Positive funding rates indicate growing confidence in ADA’s upward potential. The shift represents a change in market sentiment from neutral to bullish.

Liquidation data reveals the impact of whale accumulation on market structure. Short liquidations totaled $251.21K compared to just $8.94K in long liquidations.

This imbalance caught many bearish traders off guard. The whale-driven price movement triggered stop-loss orders on short positions.
The cascading liquidations amplified the price action beyond what accumulation alone would create. Bears were squeezed out as prices moved higher.
Technical Pattern Points to Breakout Zone
ADA currently trades near $0.7242, testing the upper boundary of a long-term falling wedge pattern. Previous attempts to break this level have been rejected multiple times.
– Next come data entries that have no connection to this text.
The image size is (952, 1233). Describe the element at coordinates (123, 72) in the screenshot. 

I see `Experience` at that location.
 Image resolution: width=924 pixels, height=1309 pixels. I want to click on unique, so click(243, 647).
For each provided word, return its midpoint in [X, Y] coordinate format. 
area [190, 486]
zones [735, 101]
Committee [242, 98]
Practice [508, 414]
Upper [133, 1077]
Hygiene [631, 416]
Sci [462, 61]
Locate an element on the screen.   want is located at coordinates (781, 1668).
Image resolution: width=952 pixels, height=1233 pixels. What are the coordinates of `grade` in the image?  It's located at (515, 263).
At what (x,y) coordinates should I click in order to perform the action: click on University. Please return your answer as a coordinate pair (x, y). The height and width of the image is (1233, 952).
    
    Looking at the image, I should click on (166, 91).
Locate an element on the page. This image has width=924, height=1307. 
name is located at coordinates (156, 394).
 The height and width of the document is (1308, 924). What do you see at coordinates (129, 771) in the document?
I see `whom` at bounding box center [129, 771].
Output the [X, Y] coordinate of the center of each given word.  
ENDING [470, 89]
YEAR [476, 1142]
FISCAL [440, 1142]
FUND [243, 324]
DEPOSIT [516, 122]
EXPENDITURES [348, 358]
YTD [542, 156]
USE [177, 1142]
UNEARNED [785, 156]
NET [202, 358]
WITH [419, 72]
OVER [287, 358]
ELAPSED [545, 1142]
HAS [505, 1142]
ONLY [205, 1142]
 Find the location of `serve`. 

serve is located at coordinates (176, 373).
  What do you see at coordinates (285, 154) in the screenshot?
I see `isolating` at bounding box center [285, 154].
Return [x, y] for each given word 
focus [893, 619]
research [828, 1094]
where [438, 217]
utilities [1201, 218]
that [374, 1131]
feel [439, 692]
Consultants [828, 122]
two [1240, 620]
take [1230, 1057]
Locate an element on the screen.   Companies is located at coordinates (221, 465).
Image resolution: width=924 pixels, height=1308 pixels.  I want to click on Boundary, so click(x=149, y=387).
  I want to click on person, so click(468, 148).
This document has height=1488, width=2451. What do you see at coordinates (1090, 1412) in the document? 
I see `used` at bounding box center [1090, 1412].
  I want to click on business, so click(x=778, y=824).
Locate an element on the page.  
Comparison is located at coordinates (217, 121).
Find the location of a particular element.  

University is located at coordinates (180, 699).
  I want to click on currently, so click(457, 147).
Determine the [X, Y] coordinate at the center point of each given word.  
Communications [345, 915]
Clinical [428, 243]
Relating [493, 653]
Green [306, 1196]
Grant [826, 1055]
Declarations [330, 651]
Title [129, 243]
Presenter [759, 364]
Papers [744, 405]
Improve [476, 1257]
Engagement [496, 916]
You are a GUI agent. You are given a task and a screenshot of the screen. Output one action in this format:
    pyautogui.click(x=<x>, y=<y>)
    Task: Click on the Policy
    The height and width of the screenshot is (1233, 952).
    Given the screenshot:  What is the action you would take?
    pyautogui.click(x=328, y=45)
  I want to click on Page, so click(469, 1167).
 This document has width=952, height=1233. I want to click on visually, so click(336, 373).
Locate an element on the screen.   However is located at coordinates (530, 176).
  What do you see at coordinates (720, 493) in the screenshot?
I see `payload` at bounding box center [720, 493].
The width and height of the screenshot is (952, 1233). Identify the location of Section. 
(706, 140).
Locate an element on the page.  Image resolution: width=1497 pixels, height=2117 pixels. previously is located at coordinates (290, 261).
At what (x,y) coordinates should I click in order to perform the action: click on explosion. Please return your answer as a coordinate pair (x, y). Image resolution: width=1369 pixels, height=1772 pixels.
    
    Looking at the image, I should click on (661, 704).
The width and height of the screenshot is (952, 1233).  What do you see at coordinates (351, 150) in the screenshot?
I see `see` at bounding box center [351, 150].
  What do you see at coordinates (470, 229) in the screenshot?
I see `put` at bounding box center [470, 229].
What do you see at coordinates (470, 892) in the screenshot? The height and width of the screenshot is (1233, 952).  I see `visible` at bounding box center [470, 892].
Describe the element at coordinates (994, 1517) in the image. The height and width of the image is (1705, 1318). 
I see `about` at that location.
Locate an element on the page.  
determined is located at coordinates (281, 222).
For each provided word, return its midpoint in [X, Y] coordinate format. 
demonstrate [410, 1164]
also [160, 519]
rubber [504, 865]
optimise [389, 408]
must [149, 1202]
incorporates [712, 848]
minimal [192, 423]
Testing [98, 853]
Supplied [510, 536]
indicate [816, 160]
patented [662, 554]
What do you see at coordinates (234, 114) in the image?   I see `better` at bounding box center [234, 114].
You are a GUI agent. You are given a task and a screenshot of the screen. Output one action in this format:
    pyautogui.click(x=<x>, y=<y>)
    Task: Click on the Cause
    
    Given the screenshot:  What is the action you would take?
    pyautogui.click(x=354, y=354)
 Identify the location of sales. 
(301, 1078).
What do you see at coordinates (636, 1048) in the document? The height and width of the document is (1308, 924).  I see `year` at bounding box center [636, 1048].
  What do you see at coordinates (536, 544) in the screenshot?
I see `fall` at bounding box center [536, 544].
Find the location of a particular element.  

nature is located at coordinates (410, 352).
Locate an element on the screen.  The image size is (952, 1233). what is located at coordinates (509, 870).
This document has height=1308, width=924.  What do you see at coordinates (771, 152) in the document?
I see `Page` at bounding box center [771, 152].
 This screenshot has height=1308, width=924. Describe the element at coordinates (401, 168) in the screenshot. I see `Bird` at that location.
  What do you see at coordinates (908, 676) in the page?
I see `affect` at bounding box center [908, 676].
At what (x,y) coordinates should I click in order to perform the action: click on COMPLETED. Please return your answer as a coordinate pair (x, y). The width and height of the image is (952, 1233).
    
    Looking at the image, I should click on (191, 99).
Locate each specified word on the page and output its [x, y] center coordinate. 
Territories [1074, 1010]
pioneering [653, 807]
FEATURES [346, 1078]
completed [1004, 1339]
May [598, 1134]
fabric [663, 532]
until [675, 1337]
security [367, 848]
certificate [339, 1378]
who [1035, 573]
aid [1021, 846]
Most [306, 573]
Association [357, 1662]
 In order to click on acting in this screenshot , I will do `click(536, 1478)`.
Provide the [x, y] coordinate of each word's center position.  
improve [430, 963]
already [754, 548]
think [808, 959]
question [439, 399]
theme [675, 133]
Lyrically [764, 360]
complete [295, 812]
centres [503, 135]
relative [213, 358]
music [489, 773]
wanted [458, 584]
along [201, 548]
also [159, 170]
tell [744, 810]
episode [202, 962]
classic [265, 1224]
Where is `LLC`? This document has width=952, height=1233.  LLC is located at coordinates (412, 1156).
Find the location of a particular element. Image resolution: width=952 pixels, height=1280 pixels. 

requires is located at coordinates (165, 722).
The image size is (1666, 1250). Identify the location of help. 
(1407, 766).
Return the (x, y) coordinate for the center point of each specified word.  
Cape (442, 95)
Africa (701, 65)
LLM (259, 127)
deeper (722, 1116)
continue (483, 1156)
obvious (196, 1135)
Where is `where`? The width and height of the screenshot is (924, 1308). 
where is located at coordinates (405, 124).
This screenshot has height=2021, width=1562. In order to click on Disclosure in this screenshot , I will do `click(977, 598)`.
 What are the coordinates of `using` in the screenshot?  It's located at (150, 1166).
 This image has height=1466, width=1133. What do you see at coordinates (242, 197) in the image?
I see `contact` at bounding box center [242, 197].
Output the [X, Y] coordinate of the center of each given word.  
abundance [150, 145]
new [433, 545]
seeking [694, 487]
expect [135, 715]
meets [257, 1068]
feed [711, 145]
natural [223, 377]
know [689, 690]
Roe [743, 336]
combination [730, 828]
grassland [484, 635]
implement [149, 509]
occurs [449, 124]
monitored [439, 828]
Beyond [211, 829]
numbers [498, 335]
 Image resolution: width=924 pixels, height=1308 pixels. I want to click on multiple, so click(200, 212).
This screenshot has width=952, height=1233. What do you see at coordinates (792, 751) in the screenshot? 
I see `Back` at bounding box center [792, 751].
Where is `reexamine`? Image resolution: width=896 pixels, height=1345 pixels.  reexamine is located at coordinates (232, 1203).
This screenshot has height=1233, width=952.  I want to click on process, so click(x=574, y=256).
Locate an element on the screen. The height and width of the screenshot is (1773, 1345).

The combination of accumulation, liquidations, and momentum has pushed ADA into a potential breakout zone. The $0.8446 resistance level comes into focus if the wedge breaks.
MACD indicators show early signs of recovery on the daily timeframe. However, the wedge pattern remains valid until a confirmed breakout occurs.
Technical analysis suggests ADA may target liquidity below current levels before bouncing. Lower timeframe structure could provide confirmation signals for the next directional move.
The demand zone underneath current prices could act as support for a potential bounce. Smart money often targets these liquidity pockets before major moves.
Price action has been intense on the 4-hour timeframe with strong downward pressure. Yet the higher timeframe structure maintains its bullish bias.
The recent whale accumulation aligns with multiple bullish indicators across derivatives markets. Taker Buy dominance, positive funding rates, and retail confidence all point in the same direction.
However, ADA must maintain momentum and break past key resistance to confirm trend continuation. The coordination between accumulation and market structure changes suggests preparation for a larger move.
Current price action sits at $0.7242 as whales continue their accumulation strategy.